Supporting collections management within a new facility
The collections are housed within the Hawking Building, which opened in 2024 after the £65 million One Collection Programme and can be visited on public tours. The building holds over 300,000 objects of all sizes, materials and backgrounds. Included in the collection is the entire office of Professor Stephen Hawking, whom the building was named for in recognition of his scientific research and public engagement.

The RICHeS investment will unlock new capabilities across the conservation facilities and specialist stores, delivering new research bench spaces within the conservation laboratory and a new fume cabinet within the specialist stores. These improvements will greatly support researchers and colleagues, enabling the safe and effective study of objects in situ and strengthening capacity for conservation and scientific research.
Empowering safety through sharing knowledge
Within these vast collections, the small number of carefully identified and labelled historic hazardous materials housed in glass jars represent just one aspect of this ongoing work.
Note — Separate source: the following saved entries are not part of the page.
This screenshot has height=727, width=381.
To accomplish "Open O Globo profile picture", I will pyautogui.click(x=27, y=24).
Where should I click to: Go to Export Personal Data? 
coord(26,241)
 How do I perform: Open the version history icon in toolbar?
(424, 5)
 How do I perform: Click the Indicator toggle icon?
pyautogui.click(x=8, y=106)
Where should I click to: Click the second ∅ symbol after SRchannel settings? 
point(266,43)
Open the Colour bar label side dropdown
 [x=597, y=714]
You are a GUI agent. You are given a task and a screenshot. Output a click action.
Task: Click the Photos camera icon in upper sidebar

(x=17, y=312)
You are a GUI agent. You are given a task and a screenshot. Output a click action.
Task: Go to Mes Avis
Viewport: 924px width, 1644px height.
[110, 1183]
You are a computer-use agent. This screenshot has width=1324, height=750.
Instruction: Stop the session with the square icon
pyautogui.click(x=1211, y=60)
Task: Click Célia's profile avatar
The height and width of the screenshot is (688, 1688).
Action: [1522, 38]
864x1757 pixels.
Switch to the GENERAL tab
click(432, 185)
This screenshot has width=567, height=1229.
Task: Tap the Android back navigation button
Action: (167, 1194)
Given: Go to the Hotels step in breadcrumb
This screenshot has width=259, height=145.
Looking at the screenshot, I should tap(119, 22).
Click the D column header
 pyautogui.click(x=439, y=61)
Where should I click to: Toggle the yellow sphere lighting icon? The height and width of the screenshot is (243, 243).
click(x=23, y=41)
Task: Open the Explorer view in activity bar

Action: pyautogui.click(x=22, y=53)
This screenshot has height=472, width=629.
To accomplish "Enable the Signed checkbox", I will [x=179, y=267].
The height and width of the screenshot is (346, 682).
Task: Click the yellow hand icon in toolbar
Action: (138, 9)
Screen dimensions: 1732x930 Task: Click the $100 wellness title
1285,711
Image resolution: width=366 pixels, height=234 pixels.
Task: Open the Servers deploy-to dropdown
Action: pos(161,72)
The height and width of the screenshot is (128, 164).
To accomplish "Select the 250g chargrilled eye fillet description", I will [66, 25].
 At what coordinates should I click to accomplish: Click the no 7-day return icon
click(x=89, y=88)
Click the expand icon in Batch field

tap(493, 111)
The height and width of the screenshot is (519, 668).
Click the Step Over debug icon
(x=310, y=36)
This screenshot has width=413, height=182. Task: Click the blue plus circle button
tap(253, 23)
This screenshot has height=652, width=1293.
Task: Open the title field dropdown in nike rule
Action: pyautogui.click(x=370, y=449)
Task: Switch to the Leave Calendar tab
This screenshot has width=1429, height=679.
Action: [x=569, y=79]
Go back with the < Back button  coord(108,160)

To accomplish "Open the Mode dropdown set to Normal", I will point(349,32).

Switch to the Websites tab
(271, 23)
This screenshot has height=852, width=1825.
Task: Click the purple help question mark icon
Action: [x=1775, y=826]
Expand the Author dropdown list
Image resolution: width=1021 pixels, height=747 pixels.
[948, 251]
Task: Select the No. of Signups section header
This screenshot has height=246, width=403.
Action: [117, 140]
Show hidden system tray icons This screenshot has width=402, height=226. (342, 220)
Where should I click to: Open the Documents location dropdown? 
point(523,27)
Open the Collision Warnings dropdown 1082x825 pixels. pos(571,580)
The diverse nature of the Science Museum Group’s collections offers valuable insight into the wide range of hazards encountered by museums, from asbestos, poisoned arrows, and historic medicines, to radioactive paint on dials and compasses, historic chemicals, and emerald green textiles, to name just a few. The knowledge generated through this project, and its dissemination across the sector, will deliver lasting impact. By improving understanding, confidence, and consistency in the identification and management of hazardous materials, this work will provide an invaluable resource for museum professionals working with complex and potentially dangerous collections.

As you may have seen in our One Year blogs, The Science Museum Group team have recently worked with the Environment Agency to advocate for a newly published regulatory position statement for the museum sector on retaining and safely managing polychlorinated biphenyls (PCBs). Empowering safe collections management is at the heart of this investment and we look forward to sharing more as the project develops.
Michelle Stoddart shares:
“This investment has enabled us to better understand the hazards within our collections, and, crucially, to build the capacity to act on that knowledge. The dedicated staffing resource to develop and then facilitate access has been transformative: it has allowed us to clean and enrich our data, establish a shared taxonomy, and, importantly, bring in a conservation scientist with specialist expertise. Their presence strengthens and uplifts our existing team, supporting skills development in scientific analysis, research, and publication. This capability will ripple outward, enhancing our practice, deepening confidence across the sector, and ultimately ensuring hazardous collections can be managed and accessed safely for generations to come. The team welcomes enquiries from potential collaborators from the sector, academia and beyond wishing to work with us and access the collections for research relating to historic hazardous materials, including through the RICHeS Access Fund.”